Du bist junger Familienvater und beruflich voll eingespannt. Welche Priorität hat für Dich heute das Training und woher nimmst Du die Zeit?

Nachdem ich als Trainer des Österreichischen Faustballbundes angestellt bin, ist sehr viel Eigentraining gleichzeitig Dienstzeit. Ich kann also am Dienstort trainieren und mich fit halten. Wenn ich zuhause bin, hat schon die Familie Priorität und eine Spielestunde mit meinem 2jährigen Sohn Lukas wird einer Stunde Laufen vorgezogen.


Mit 32 Jahren zählst Du nicht mehr zu den jüngsten Angreifern. Was machst Du heute im Training anders als vor 10 Jahren?

Ich versuche, nichts anders zu machen sondern mehr zu machen. Mit dem Alter muss man leider mehr machen um das gleiche zu erreichen. Der Unterschied ist leider, dass mir jetzt nach einem anstrengenden harten Training am nächsten Tag alles weh tut.


Ernährung und Erholung sind die zwei wichtigen Bausteine neben dem Training? Wie gehst Du damit um?

Sagen wir so, ich sollte vor allem den Part Ernährung viel mehr beachten. Nach der Geburt meiner zwei Kinder und nach der Schulter OP ist leider das Körpergewicht rapide gestiegen und es wird jetzt an der Zeit, dieses Manko wieder auszubessern. Das geht nur mit gezielter Ernährung in Kombination mit sportlicher Bewegung.
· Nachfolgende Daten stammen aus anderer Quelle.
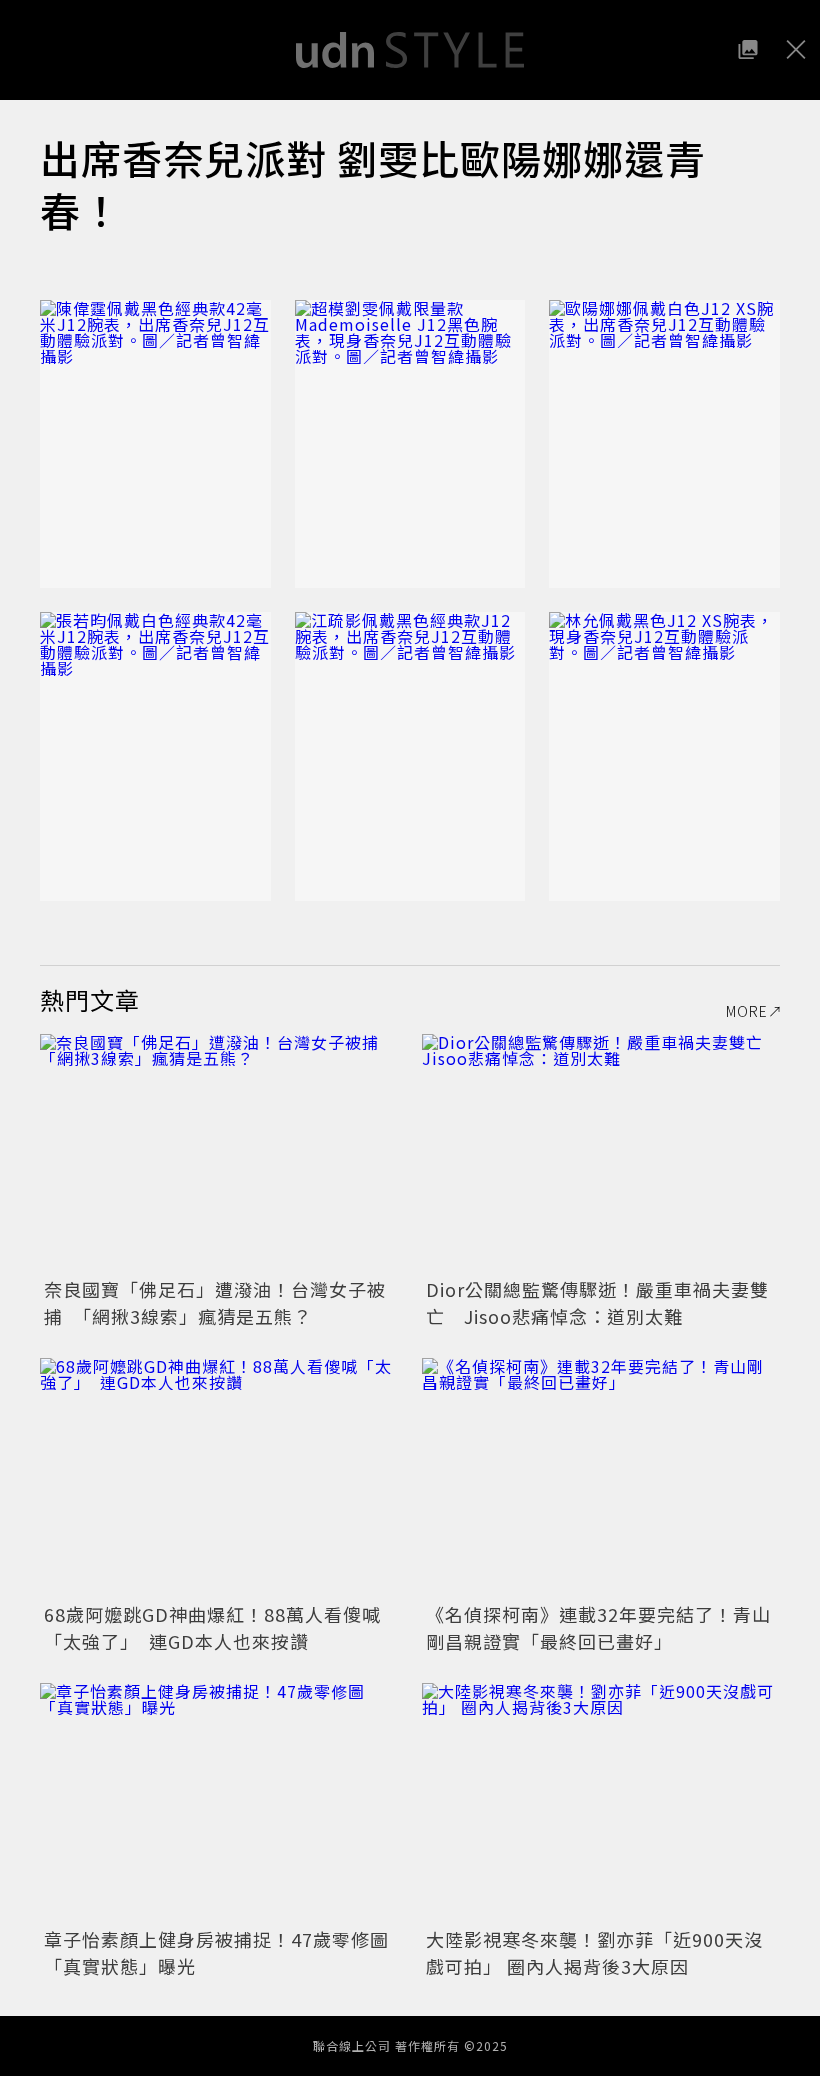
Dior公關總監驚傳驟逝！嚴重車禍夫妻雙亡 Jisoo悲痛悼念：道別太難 (597, 1302)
Martin, Du gehörst zu den besten Faustballern Deiner Generation, in Österreich bist Du schon heute eine Legende, gegen den brasilianischen Starangreifer George Schuch hast Du die größten Schlachten der Faustballgeschichte geschlagen. Was treibt Dich heute an, woher ziehst Du Deine Motivation und wie lange dürfen sich die Zuschauer noch auf einen Martin Weiß im internationalen Spitzenfaustball freuen?

Erstmals danke für die Lorbeeren. Mich treibt die Tatsache an, dass für mich Faustball der geilste Sport der Welt ist und ich in unserem Sport ein großes Potential sehe. Und da lege ich all meine Arbeit hinein. Mich wird es auf internationaler Ebene sicher noch eine Zeit geben. Ob als aktiver Spieler oder im Trainer- bzw. Managementstab wird sich zeigen, ob meine Schulter wieder für den Spitzenfaustball geeignet ist.


Zum Schluss:


Faustball... ist für mich der geilste Sport der Welt

Berlin... ist eine tolle Stadt, die ich endlich einmal kennen lerne.

Am 4. Juli 2010... kann ich mich hoffentlich über eine Medaille freuen, weil ich beim EC in Berlin zum Einsatz gekommen bin.